Boiling is a ubiquitous process in numerous applications, including nuclear power plants, fossil fuel power plants, thermal management, water treatment, and industrial process steam generation. Predicting and enhancing boiling heat transfer performance, however, is notoriously difficult and still largely relies on empirical correlations and experimental observations after over a century of research and development. This is due to the complex nature of boiling that couples fluid dynamics (bubble nucleation, growth, departure) and heat and mass transfer at multiple scales (from nano to macro).

In a collaboration with computer scientists, we develop machine learning (ML)-assisted models to predict and optimize boiling heat transfer. We (i) fabricate and characterize a variety of engineered surfaces, (ii) perform boiling curve acquisition experiments on these surfaces to produce a high-quality training dataset, (iii) design, train, and validate ML models using our experimental data along with comprehensive input variables, such as material and fluid properties, and (iv) use the validated ML models to optimize boiling performance and perform inverse design to determine the associated detailed surface features.

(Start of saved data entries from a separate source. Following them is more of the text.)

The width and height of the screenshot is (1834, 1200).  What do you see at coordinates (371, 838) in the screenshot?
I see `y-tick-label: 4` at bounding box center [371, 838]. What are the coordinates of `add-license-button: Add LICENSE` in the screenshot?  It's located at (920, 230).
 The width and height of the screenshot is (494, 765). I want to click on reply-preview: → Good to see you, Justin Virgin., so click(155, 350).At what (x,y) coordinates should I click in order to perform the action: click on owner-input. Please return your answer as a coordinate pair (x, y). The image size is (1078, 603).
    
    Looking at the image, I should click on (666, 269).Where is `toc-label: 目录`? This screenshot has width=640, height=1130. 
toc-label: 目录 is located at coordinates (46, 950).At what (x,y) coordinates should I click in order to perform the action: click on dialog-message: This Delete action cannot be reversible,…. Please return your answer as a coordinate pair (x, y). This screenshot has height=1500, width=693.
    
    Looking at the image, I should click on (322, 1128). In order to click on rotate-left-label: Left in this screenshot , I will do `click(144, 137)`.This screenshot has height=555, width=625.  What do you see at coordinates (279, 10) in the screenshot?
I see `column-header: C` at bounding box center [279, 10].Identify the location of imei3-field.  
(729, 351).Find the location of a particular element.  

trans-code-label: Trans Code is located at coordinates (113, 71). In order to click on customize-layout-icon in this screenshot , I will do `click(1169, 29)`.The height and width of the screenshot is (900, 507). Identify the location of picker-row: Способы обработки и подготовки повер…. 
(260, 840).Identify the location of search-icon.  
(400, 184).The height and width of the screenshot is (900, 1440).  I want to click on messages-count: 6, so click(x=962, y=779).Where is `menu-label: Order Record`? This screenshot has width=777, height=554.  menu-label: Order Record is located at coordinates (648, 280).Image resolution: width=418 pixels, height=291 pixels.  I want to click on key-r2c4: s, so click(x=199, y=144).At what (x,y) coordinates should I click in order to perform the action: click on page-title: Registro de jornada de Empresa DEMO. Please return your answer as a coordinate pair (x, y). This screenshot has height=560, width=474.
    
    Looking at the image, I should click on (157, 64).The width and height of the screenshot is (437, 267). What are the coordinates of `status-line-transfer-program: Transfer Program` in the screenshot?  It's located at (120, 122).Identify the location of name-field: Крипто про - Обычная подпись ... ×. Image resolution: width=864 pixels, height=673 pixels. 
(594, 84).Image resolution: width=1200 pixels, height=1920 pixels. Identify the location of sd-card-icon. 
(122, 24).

Imaging Dynamic Phase Change Phenomena

High speed imaging of droplet coalescence on superhydrophobic surface

High speed imaging of droplet jumping on superhydrophobic surface

Droplet microgoniometry
on superhydrophobic surface 

Optical microscopy
on superhydrophobic droplet 

Ray optics simulation
on superhydrophobic droplet 

Wave interference
on hydrophilic droplet 

The study of micro/nanoscale phase change phenomena as well as wetting interactions between droplets, bulk liquids, and solids is limited by the lack of observation techniques capable of resolving the required spatial and temporal scales. We address these challenges through the simultaneous extraction of mechanical and chemical information using novel sensing platforms developed such as focal plane shift imaging, ray optics simulation, and wave interference. We investigate droplet-droplet and droplet-surface interactions at micrometric length scales with high temporal resolution. The fundamental understanding unlocked form the study of these interaction mechanisms has enabled us us to develop key innovations for many applications and devices.